**Texto fornecido:**

****************************************

Quiryney et al23 verificaram a influência da utilização de dentifrícios na recuperação de
microrganismos de escovas dentais e relataram que a atividade microbiana variou de acordo com a
composição do dentifrício utilizado. Komiyama et al15 analisaram o efeito antimicrobiano in vitro de
diferentes dentifrícios disponíveis no mercado brasileiro e verificaram que aqueles dentifrícios que
continham triclosan em sua composição tiveram uma maior eficácia contra Streptococcus mutans. O
triclosan além de uma substância fenólica com propriedades antimicrobianas apresenta também atividade
antinflamatória17 19, 28.

****************************************

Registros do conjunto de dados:
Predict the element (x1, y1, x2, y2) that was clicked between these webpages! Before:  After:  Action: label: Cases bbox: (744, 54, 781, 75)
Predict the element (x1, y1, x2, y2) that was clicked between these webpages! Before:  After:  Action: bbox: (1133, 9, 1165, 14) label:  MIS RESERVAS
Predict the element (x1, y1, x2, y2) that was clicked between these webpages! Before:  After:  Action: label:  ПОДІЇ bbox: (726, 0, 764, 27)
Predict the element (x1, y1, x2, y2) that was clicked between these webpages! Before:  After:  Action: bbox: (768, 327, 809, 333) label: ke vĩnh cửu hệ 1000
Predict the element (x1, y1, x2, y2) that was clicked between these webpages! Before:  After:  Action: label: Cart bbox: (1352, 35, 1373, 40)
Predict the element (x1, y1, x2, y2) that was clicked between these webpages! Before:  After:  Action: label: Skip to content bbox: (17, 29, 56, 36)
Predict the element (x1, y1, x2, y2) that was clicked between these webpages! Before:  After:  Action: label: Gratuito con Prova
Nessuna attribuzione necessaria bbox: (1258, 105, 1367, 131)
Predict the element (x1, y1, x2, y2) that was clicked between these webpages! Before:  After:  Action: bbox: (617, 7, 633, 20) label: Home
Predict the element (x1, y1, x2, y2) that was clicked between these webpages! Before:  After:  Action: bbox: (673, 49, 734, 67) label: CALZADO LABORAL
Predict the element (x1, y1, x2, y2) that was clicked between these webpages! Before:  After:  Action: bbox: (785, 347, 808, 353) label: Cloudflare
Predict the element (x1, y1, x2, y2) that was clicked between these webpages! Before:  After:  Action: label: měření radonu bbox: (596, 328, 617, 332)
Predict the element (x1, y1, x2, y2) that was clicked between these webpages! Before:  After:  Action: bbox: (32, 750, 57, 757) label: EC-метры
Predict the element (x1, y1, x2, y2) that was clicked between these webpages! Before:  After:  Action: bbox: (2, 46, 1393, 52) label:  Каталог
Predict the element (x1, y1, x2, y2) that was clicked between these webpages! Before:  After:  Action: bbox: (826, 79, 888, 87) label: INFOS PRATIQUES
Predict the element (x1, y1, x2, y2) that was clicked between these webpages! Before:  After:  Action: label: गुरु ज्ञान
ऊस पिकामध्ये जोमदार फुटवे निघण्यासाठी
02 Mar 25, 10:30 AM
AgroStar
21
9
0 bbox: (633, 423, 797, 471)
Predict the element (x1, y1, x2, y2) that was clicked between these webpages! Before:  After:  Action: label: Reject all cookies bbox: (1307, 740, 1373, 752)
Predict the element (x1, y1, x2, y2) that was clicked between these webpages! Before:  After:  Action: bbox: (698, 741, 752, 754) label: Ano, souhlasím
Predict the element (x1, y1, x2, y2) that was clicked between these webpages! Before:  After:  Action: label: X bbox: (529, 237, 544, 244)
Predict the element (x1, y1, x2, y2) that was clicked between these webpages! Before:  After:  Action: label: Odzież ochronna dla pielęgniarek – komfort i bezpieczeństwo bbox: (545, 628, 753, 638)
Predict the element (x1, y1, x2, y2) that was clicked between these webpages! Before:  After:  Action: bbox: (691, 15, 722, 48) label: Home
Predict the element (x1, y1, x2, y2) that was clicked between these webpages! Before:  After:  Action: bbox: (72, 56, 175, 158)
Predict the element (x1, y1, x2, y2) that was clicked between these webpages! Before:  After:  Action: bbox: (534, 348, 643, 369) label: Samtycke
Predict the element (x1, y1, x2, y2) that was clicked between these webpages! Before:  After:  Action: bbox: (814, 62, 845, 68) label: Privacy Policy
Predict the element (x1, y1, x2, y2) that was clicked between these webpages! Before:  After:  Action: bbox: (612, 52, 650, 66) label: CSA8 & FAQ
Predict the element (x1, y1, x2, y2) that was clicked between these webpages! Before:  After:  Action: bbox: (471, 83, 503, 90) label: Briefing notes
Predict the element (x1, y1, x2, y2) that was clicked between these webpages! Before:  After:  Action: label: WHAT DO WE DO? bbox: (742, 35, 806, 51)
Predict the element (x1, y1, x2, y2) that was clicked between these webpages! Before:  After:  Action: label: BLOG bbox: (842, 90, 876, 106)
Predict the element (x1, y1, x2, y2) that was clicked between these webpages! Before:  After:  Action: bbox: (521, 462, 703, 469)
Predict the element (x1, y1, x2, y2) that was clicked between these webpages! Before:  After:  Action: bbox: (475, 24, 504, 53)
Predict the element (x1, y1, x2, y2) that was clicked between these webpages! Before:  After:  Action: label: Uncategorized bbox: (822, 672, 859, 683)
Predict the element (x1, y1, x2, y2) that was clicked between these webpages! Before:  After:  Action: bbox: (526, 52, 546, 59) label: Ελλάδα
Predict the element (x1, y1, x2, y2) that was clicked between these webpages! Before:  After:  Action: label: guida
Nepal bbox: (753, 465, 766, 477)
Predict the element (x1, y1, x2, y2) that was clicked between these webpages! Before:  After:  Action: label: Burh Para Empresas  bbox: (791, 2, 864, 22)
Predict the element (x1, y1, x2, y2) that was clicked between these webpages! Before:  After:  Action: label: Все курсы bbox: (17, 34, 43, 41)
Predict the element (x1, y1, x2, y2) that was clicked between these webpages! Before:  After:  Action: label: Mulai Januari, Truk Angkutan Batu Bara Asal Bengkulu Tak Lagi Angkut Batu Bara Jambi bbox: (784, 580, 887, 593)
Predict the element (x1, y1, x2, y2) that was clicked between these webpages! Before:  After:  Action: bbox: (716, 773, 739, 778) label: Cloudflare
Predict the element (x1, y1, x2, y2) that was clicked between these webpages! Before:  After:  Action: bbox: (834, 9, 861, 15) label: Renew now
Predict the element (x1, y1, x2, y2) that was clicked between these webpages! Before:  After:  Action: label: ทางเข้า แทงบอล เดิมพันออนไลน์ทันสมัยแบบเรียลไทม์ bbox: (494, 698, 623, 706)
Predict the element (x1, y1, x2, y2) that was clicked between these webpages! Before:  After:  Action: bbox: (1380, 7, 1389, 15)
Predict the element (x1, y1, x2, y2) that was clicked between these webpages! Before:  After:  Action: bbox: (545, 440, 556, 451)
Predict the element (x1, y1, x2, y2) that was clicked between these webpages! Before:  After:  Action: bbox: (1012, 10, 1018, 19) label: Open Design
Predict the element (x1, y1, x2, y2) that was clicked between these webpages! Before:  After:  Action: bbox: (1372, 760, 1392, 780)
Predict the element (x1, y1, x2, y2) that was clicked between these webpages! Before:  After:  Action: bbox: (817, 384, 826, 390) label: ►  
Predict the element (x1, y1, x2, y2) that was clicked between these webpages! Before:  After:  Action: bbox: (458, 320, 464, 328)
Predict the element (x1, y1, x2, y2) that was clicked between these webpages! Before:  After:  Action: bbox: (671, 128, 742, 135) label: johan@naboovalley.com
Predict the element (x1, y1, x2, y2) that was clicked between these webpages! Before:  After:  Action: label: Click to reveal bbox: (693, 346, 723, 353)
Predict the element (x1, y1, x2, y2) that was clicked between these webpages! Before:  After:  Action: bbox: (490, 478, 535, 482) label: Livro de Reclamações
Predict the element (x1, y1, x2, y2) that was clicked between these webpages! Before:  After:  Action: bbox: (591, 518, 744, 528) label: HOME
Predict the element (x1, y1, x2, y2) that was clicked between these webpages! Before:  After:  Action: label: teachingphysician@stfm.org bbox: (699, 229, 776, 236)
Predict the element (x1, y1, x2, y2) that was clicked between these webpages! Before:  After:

****************************************

**Tarefas propostas:**
- A) Responda, com base no texto sobre dentifrícios:
(i) Segundo Quiryney et al, a atividade microbiana variou de acordo com o quê?
(ii) Contra qual microrganismo os dentifrícios com triclosan tiveram maior eficácia na análise de Komiyama et al?
(iii) Além das propriedades antimicrobianas, que outra atividade o triclosan apresenta?
- B) Extraia do texto sobre dentifrícios, sem nenhuma alteração, o trecho que vai de "Quiryney et al23" até "antinflamatória17 19, 28.", incluindo essas palavras.
- C) Dê continuidade ao texto sobre dentifrícios a partir da última frase apresentada.

**Respostas por tarefa:**
- A)
(i) De acordo com a composição do dentifrício utilizado.
(ii) Contra Streptococcus mutans.
(iii) Atividade antinflamatória.

- B)
Quiryney et al23 verificaram a influência da utilização de dentifrícios na recuperação de
microrganismos de escovas dentais e relataram que a atividade microbiana variou de acordo com a
composição do dentifrício utilizado. Komiyama et al15 analisaram o efeito antimicrobiano in vitro de
diferentes dentifrícios disponíveis no mercado brasileiro e verificaram que aqueles dentifrícios que
continham triclosan em sua composição tiveram uma maior eficácia contra Streptococcus mutans. O
triclosan além de uma substância fenólica com propriedades antimicrobianas apresenta também atividade
antinflamatória17 19, 28.

- C)
Nelson-Filho et al20 avaliaram a desinfecção de escovas de dente de 30 crianças e observaram que
houve significante redução de S. mutans no grupo dentifrício contendo triclosan. Baseando-se nestes
relatos, um grupo experimental incluindo solução obtida a partir de dentifrício com triclosan foi incluído em
nosso estudo. Observou-se no presente estudo, redução significativa das contagens de Staphylococcus
aureus, Streptococcus mutans, Streptococcus pyogenes e Candida albicans em relação ao grupo controle
após desinfecção das escovas dentais em solução de dentifrício contendo triclosan, sugerindo que esta
pode ter um potencial aplicação caseira tendo em vista sua acessibilidade e facilidade de obtenção.
Considerando-se a baixa toxicidade, baixo custo e objetivando-se uma possível utilização caseira, o
ácido acético, um dos componentes do vinagre tem surgido como uma alternativa interessante como
agente desinfetante. Recentemente, vêm aumentando a utilização do ácido acético, como desinfetante de
artigos semi-críticos, gargarejos para processos inflamatórios e como anti-sépticos de feridas abertas27.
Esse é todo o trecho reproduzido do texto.